Abby Collier, MS is the Director at the National Center for Fatality Review and Prevention (National Center), a program of the Michigan Public Health Institute. In this role, Ms. Collier leads the National Center in providing technical assistance and support to local and state child death review (CDR) and fetal and infant mortality review (FIMR) programs throughout the United States. One of her focus areas is building collaboration between CDR and FIMR. Ms. Collier provides training on a variety of topics, including improving death scene investigations, best practices for CDR/FIMR reviews, self-care and vicarious trauma, writing prevention recommendations, implementing evidence-based recommendations, advocacy and engaging partners.

Karen Nash, MBA is the Project Manager of the Children’s Health Alliance of Wisconsin, where she works to reduce the burden of injury and fatality to children and young adults through leadership of Wisconsin’s comprehensive Child Death Review (CDR) Program. Karen’s main role is to provide technical assistance to CDR teams statewide by helping them to learn and understand the case review process, collect information that translates into useful data, and use data to inform recommendations that will prevent similar deaths. Karen is a natural at establishing and maintaining partner relationships, then working collaboratively to identify barriers and implement strategies that lead to improved local and statewide childhood injury prevention outcomes.

Rebecca Spicer, MPH, PhD.  With a background in epidemiology, Dr.

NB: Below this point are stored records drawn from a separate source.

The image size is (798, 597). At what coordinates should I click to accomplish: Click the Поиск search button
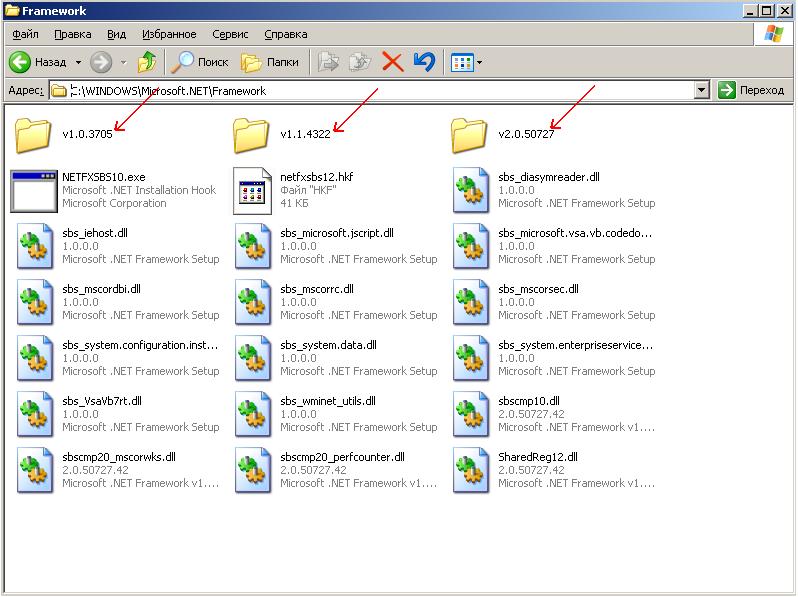(x=200, y=62)
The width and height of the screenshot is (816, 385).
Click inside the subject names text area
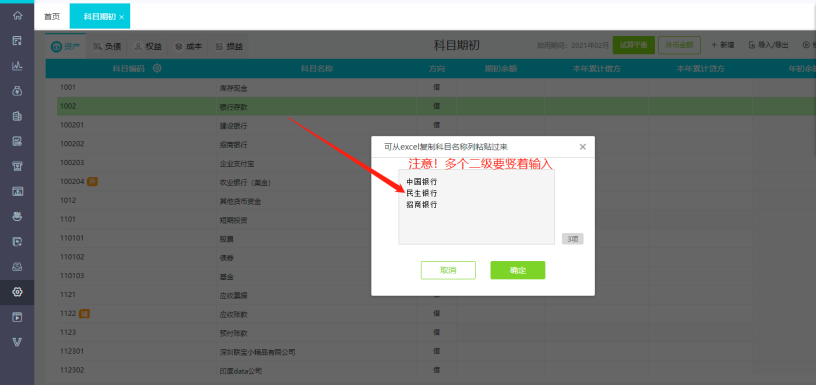coord(476,207)
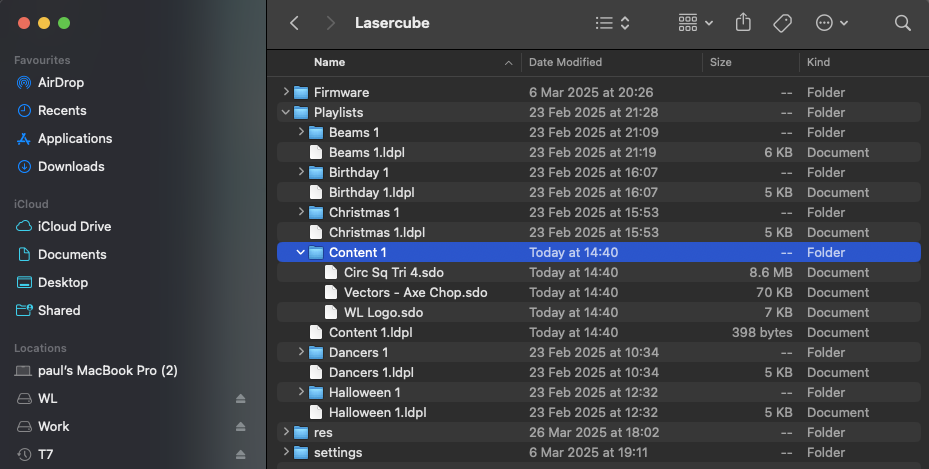Eject the Work volume
This screenshot has height=469, width=929.
tap(240, 427)
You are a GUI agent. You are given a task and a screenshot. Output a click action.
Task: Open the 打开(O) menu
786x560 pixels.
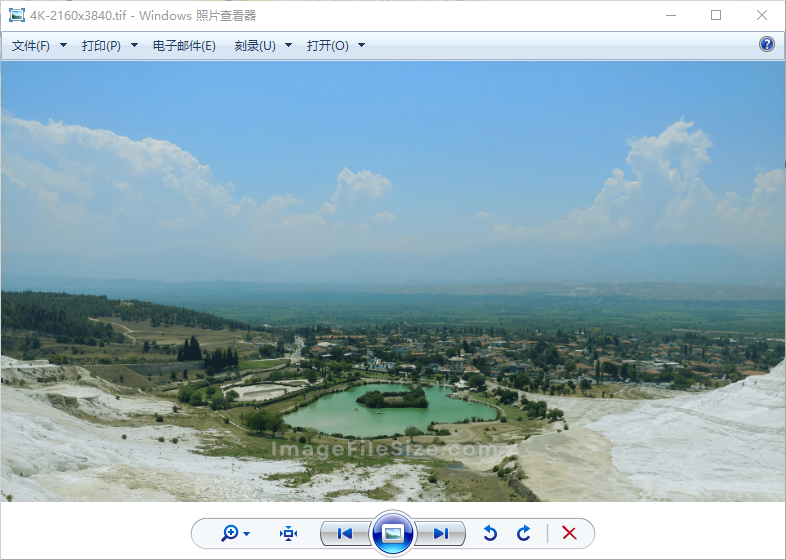point(335,46)
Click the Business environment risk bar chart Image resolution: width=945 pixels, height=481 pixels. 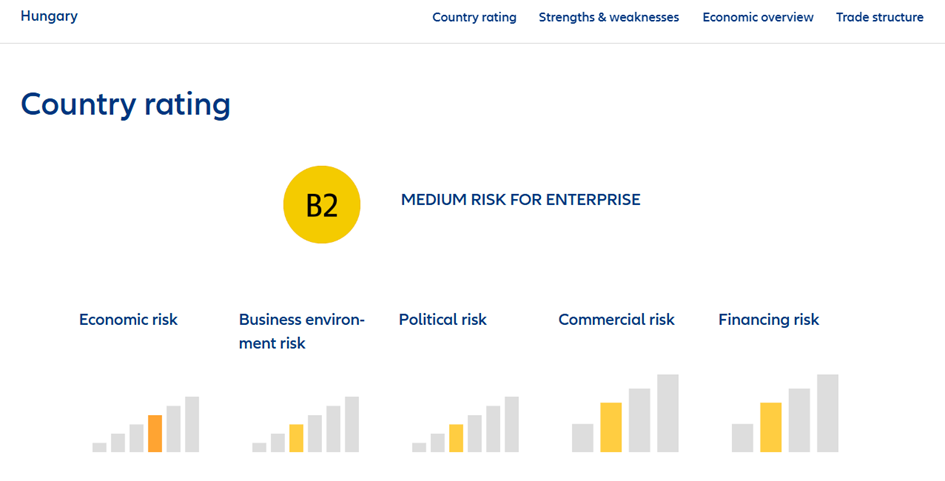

Spicer has conducted research in the fields of injury control, traffic safety, and drug and alcohol abuse prevention for over 25 years. She has extensive experience in rigorous study design applied to program and policy evaluation and has directed large research projects focusing on injury and violence prevention. Dr. Spicer has a special interest in injury costs and she updated the method to calculate quality of life impacts of motor vehicle-related injuries for use in federal regulatory analyses. Currently, much of her research focuses on transportation injury epidemiology and examining the impact of advanced automotive technologies. Dr. Spicer is an active member of the Children’s Safety Now Alliance (CSN-A).